** DATASET RECORDS follows **
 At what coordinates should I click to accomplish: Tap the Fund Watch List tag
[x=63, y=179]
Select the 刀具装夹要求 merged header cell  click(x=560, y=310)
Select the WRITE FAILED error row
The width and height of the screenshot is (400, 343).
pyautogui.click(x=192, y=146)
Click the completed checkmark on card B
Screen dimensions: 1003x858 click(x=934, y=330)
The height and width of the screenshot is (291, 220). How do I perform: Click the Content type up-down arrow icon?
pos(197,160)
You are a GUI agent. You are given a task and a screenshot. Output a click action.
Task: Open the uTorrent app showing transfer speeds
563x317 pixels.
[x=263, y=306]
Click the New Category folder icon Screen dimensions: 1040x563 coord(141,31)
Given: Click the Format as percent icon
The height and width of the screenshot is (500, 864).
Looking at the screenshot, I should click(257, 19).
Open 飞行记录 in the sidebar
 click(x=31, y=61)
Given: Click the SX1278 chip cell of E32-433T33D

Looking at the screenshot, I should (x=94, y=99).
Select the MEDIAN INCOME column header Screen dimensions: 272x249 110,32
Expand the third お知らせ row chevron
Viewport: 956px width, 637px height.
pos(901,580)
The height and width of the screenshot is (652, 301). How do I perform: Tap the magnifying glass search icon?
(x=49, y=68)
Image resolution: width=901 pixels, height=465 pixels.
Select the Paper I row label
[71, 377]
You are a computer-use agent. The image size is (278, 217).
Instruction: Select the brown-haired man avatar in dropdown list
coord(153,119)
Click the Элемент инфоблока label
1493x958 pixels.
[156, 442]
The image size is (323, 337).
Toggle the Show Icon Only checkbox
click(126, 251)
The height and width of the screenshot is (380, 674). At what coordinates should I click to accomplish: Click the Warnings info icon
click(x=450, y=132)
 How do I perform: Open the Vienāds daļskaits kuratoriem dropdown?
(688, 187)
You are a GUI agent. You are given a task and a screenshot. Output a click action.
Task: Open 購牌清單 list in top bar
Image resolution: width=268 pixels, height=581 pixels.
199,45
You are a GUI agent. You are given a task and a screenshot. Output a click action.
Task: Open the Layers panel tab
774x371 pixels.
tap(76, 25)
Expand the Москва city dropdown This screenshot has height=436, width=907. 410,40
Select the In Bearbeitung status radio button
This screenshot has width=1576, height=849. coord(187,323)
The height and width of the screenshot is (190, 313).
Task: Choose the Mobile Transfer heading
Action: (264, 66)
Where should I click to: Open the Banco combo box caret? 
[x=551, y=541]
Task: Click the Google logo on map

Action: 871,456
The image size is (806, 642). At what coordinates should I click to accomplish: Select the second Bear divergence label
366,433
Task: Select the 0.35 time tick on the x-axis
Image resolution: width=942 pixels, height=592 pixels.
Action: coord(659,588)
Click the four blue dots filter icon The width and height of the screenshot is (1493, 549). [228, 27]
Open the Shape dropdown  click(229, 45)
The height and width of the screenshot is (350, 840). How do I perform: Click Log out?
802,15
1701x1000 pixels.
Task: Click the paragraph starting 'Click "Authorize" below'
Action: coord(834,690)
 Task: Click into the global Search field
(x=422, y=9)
** End of DATASET RECORDS **
### EXERCISE DIRECTIONS
Copy every record exactly, leaving each line intact.

### WRITTEN REPLY
 At what coordinates should I click to accomplish: Tap the Fund Watch List tag
[x=63, y=179]
Select the 刀具装夹要求 merged header cell  click(x=560, y=310)
Select the WRITE FAILED error row
The width and height of the screenshot is (400, 343).
pyautogui.click(x=192, y=146)
Click the completed checkmark on card B
Screen dimensions: 1003x858 click(x=934, y=330)
The height and width of the screenshot is (291, 220). How do I perform: Click the Content type up-down arrow icon?
pos(197,160)
You are a GUI agent. You are given a task and a screenshot. Output a click action.
Task: Open the uTorrent app showing transfer speeds
563x317 pixels.
[x=263, y=306]
Click the New Category folder icon Screen dimensions: 1040x563 coord(141,31)
Given: Click the Format as percent icon
The height and width of the screenshot is (500, 864).
Looking at the screenshot, I should click(257, 19).
Open 飞行记录 in the sidebar
 click(x=31, y=61)
Given: Click the SX1278 chip cell of E32-433T33D

Looking at the screenshot, I should (x=94, y=99).
Select the MEDIAN INCOME column header Screen dimensions: 272x249 110,32
Expand the third お知らせ row chevron
Viewport: 956px width, 637px height.
pos(901,580)
The height and width of the screenshot is (652, 301). How do I perform: Tap the magnifying glass search icon?
(x=49, y=68)
Image resolution: width=901 pixels, height=465 pixels.
Select the Paper I row label
[71, 377]
You are a computer-use agent. The image size is (278, 217).
Instruction: Select the brown-haired man avatar in dropdown list
coord(153,119)
Click the Элемент инфоблока label
1493x958 pixels.
[156, 442]
The image size is (323, 337).
Toggle the Show Icon Only checkbox
click(126, 251)
The height and width of the screenshot is (380, 674). At what coordinates should I click to accomplish: Click the Warnings info icon
click(x=450, y=132)
 How do I perform: Open the Vienāds daļskaits kuratoriem dropdown?
(688, 187)
You are a GUI agent. You are given a task and a screenshot. Output a click action.
Task: Open 購牌清單 list in top bar
Image resolution: width=268 pixels, height=581 pixels.
199,45
You are a GUI agent. You are given a task and a screenshot. Output a click action.
Task: Open the Layers panel tab
774x371 pixels.
tap(76, 25)
Expand the Москва city dropdown This screenshot has height=436, width=907. 410,40
Select the In Bearbeitung status radio button
This screenshot has width=1576, height=849. coord(187,323)
The height and width of the screenshot is (190, 313).
Task: Choose the Mobile Transfer heading
Action: (264, 66)
Where should I click to: Open the Banco combo box caret? 
[x=551, y=541]
Task: Click the Google logo on map

Action: 871,456
The image size is (806, 642). At what coordinates should I click to accomplish: Select the second Bear divergence label
366,433
Task: Select the 0.35 time tick on the x-axis
Image resolution: width=942 pixels, height=592 pixels.
Action: coord(659,588)
Click the four blue dots filter icon The width and height of the screenshot is (1493, 549). [228, 27]
Open the Shape dropdown  click(229, 45)
The height and width of the screenshot is (350, 840). How do I perform: Click Log out?
802,15
1701x1000 pixels.
Task: Click the paragraph starting 'Click "Authorize" below'
Action: coord(834,690)
 Task: Click into the global Search field
(x=422, y=9)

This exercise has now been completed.